General description
Bovine pancreatic RNase A is a member of the RNase A protein
superfamily. It is one of the most characterized proteins, and is a kidney
shaped basic protein. This protein is composed of 124 amino acids. In its
native form, RNase A exists as a homodimer.[1]
Application
- For
analytical purposes[2]
- Isolation
of DNA (for this purpose, RNase A should be boiled)[3]
- For
cell cycle analysis by flow cytometry and propidium iodide (PI)
staining[4][5]
Biochem/physiol Actions
RNase A catalyzes the transphosphorylation and degradation
of RNA. It was the first protein identified to exhibit DNA melting
functionality. This enzyme binds to several binding sites on single stranded
(ss) RNA polynucleotide chain before degrading it. It interacts with ssDNA in a
similar manner, which is responsible for its ‘DNA unwinding′ property. RNase A
dimer obtained through tandemization shows toxicity to cancer cells.[1]
Preparation Note
RNase A can be dissolved at a concentration of 1 to 10 mg/ml
in 10 mM Tris-HCl, pH 7.5, 15 mM NaCl, heated to 100 °C for 15 minutes to
inactivate contaminating DNases and cooled slowly to room temperature and
dispend into aliquots.

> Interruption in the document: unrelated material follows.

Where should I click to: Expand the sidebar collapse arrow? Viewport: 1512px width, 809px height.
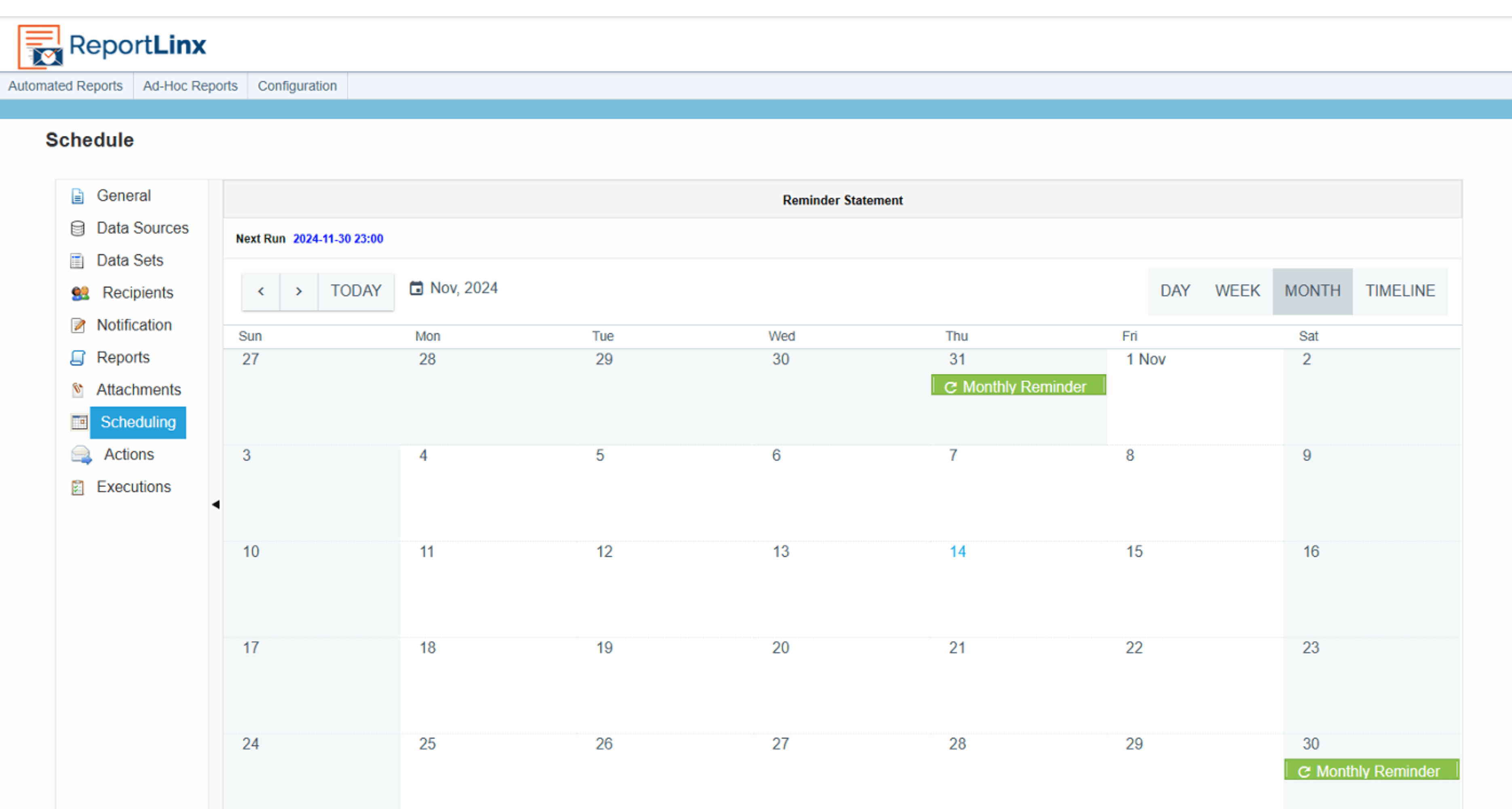point(215,504)
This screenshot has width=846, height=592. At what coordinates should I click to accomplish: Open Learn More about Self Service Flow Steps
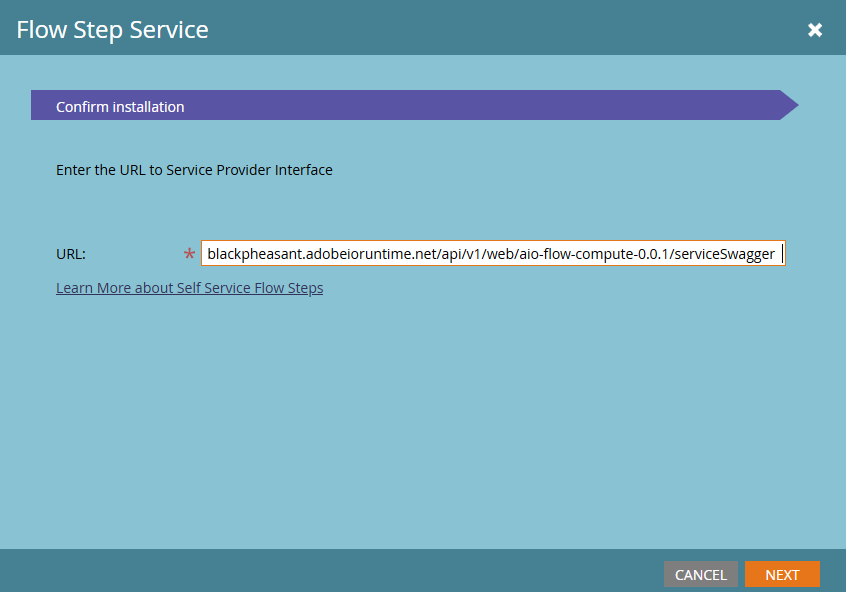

Roche recommends subsequent storage at -15 to -25 °C.
Other Notes
For life science research only. Not for use in diagnostic
procedures.
One unit is the enzyme activity that causes a decrease in
absorbance of A0 to A1 within 1 minute under
assay conditions. A0 to A1 corresponds to the
total conversion, A1 being the final absorbance.